[Start RAW DATA]

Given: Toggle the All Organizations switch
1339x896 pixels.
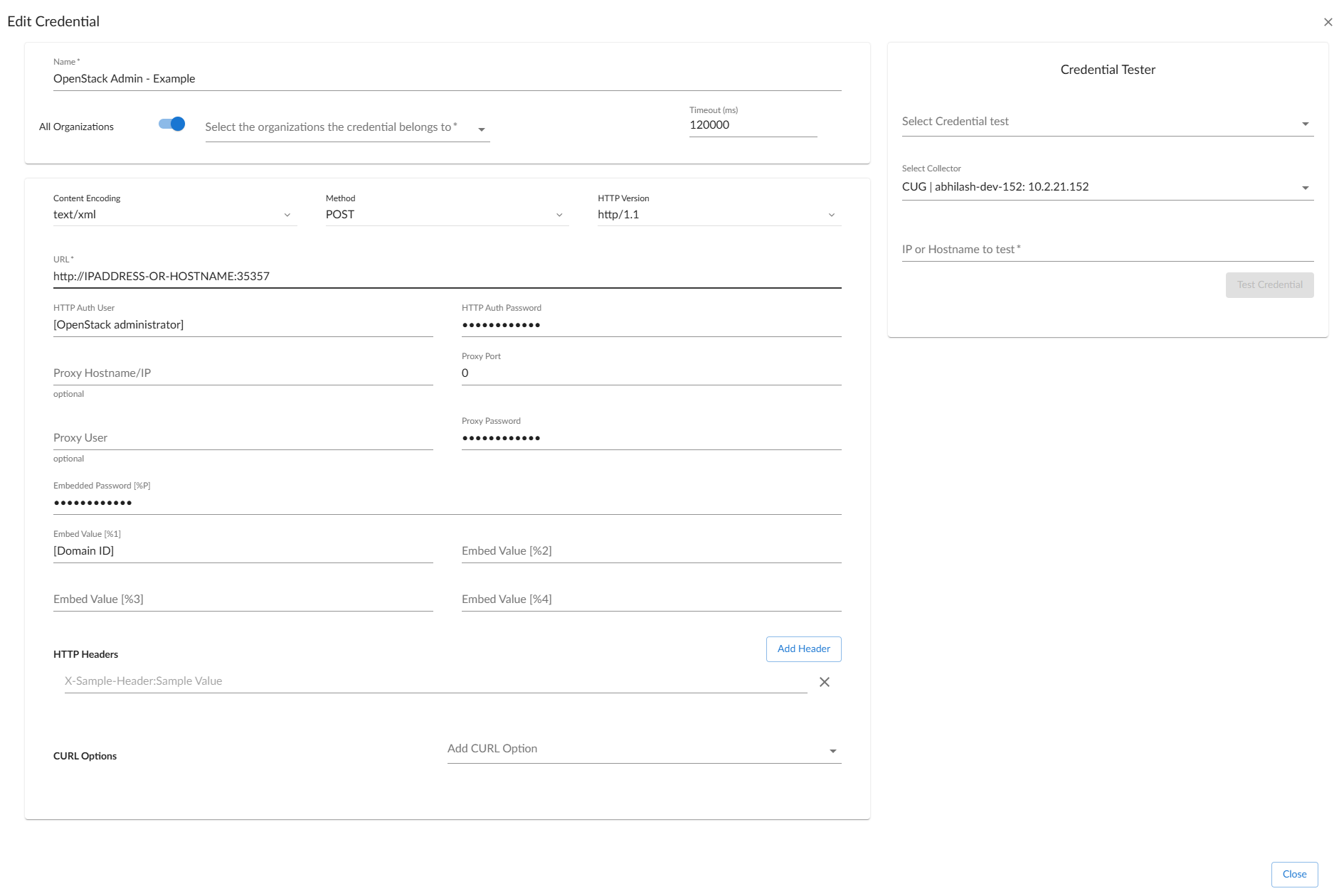Looking at the screenshot, I should (x=171, y=124).
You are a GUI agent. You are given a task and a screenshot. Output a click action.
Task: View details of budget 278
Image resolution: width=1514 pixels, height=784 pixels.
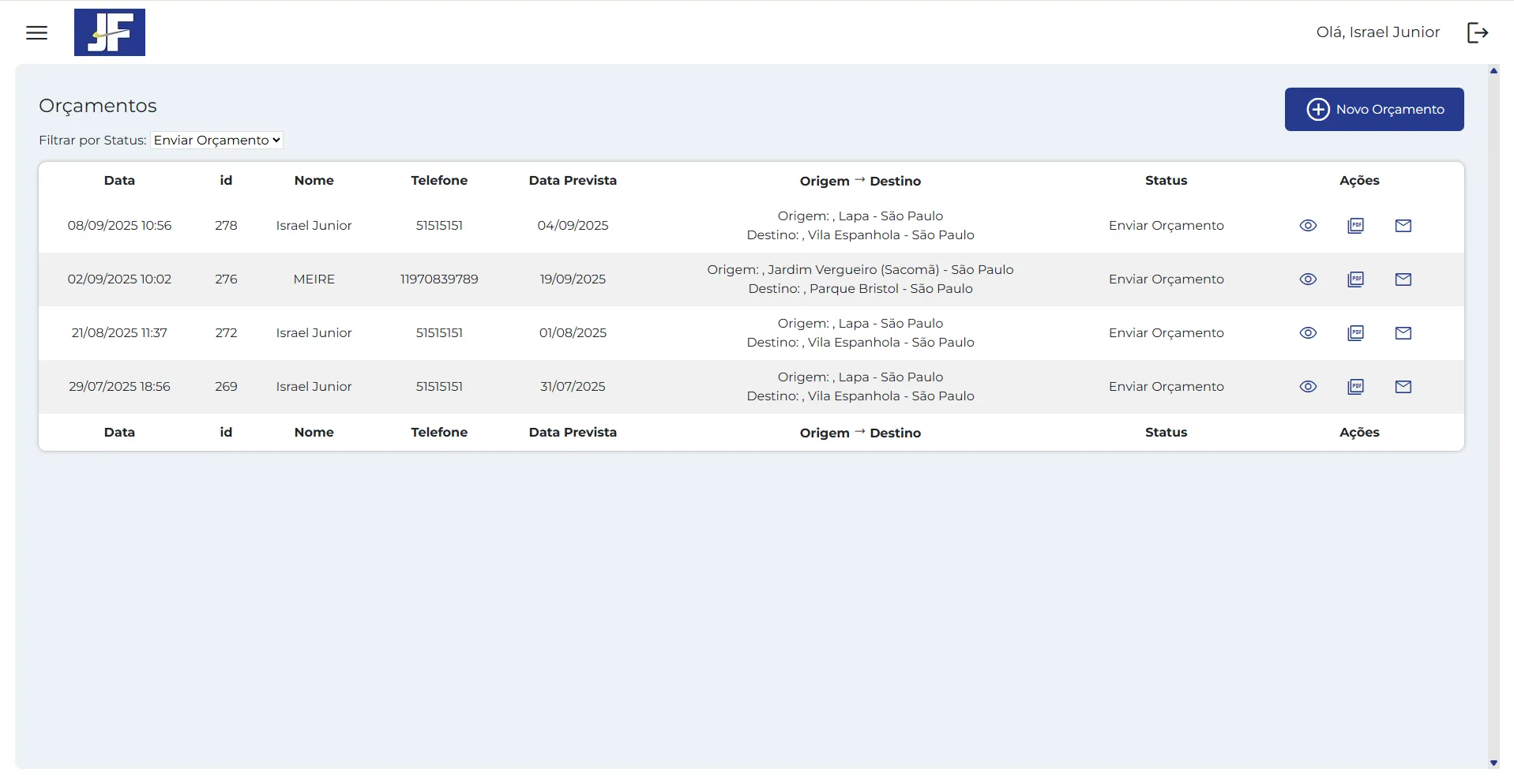point(1308,226)
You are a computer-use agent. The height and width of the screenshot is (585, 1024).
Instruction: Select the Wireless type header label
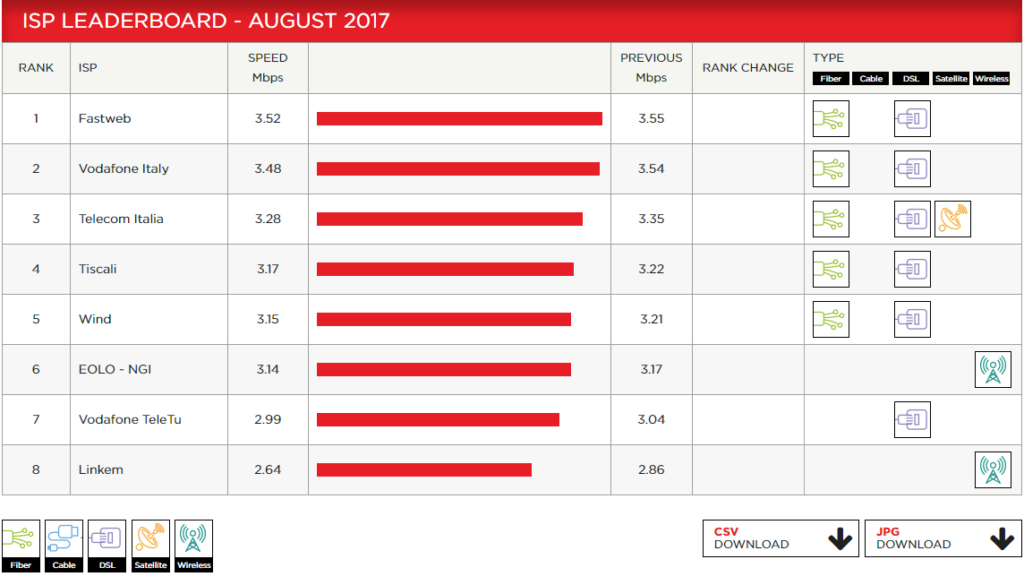(x=991, y=79)
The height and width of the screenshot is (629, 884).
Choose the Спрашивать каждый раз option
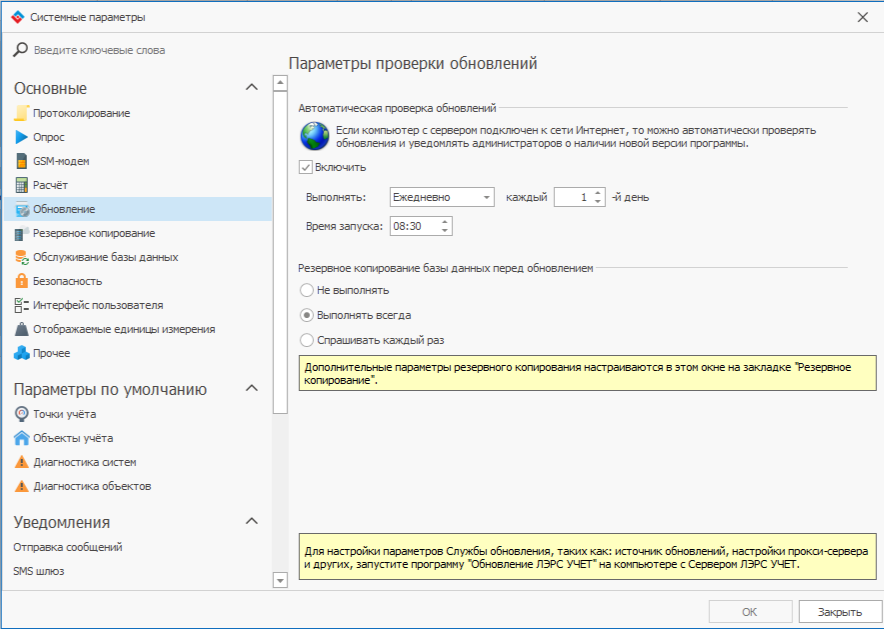point(306,340)
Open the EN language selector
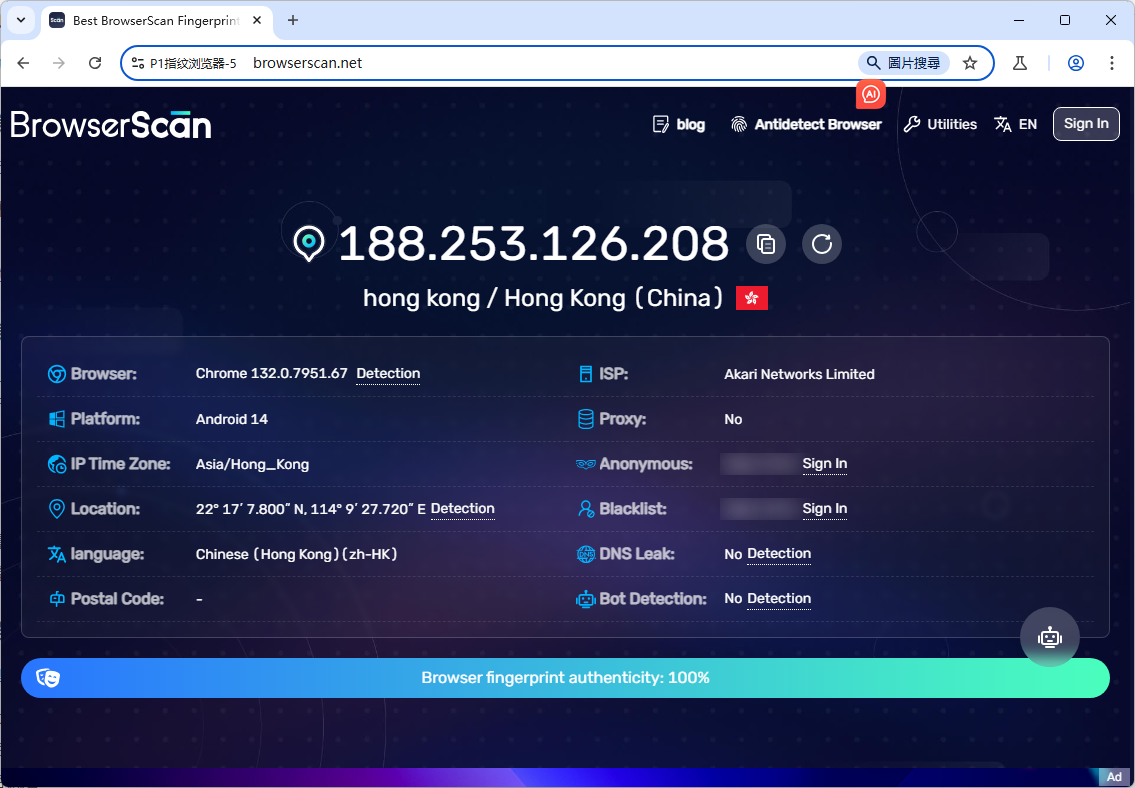This screenshot has height=788, width=1135. click(1016, 124)
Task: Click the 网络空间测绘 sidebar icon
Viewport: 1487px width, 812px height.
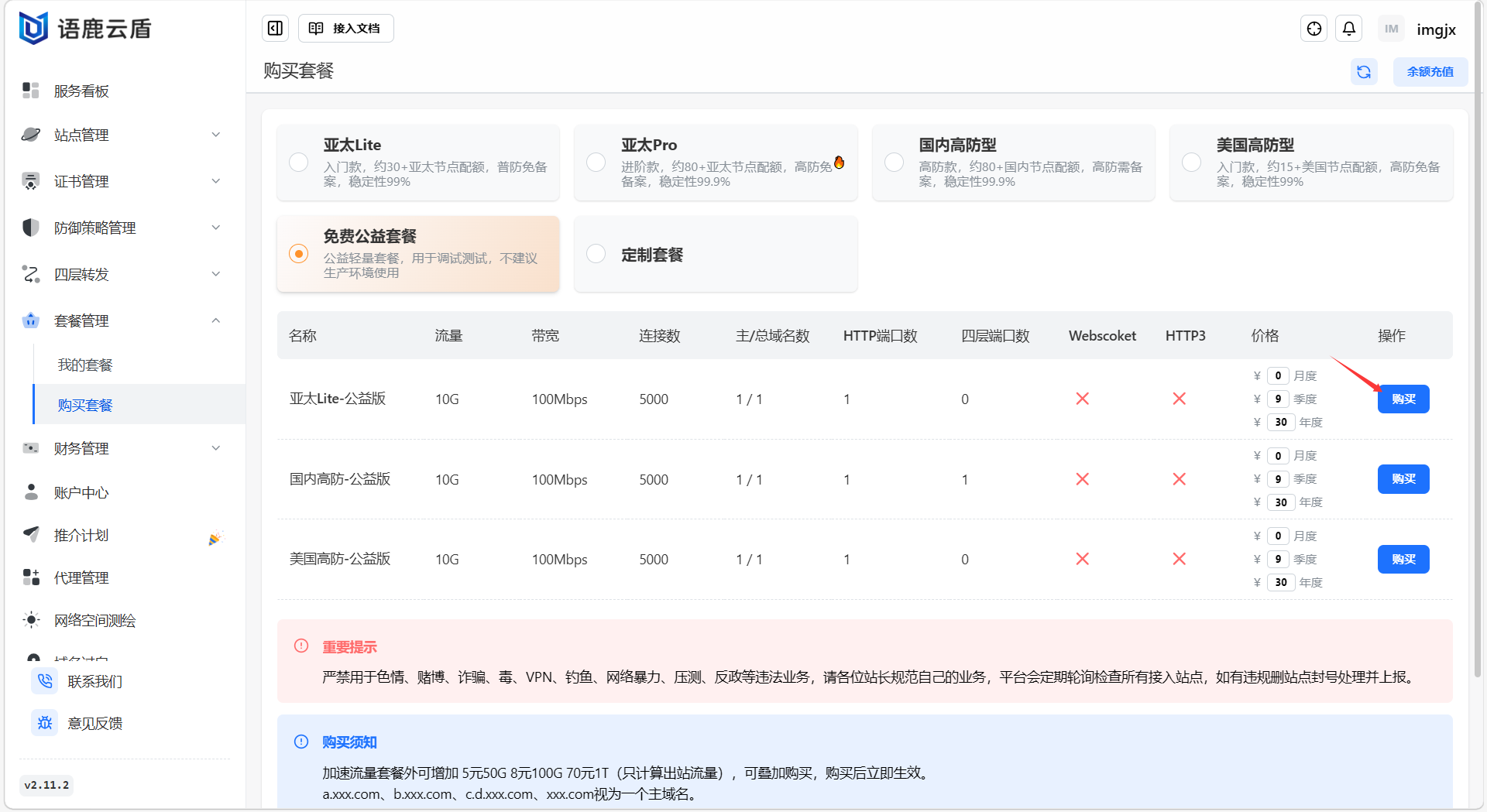Action: coord(31,620)
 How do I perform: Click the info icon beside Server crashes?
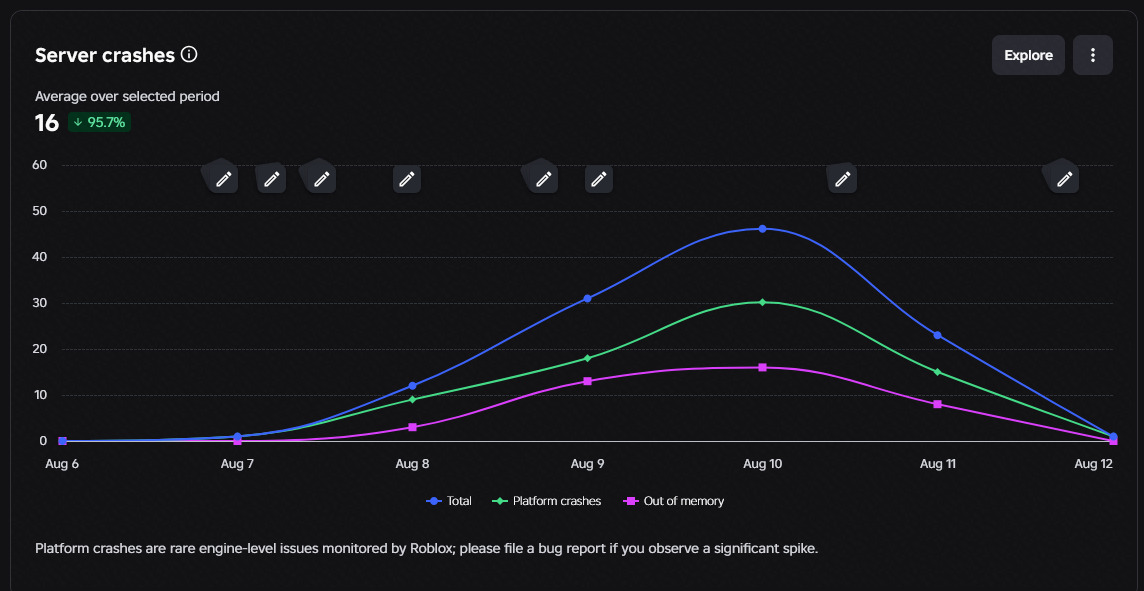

[End RAW DATA]

=== WRITTEN INSTRUCTION ===
Identify every line in the records above that contains the word "agent", and copy each one. Match case exactly.

=== RESPONSE ===
You are a GUI agent. You are given a task and a screenshot. Output a click action.
You are a computer-use agent. The height and width of the screenshot is (585, 1024).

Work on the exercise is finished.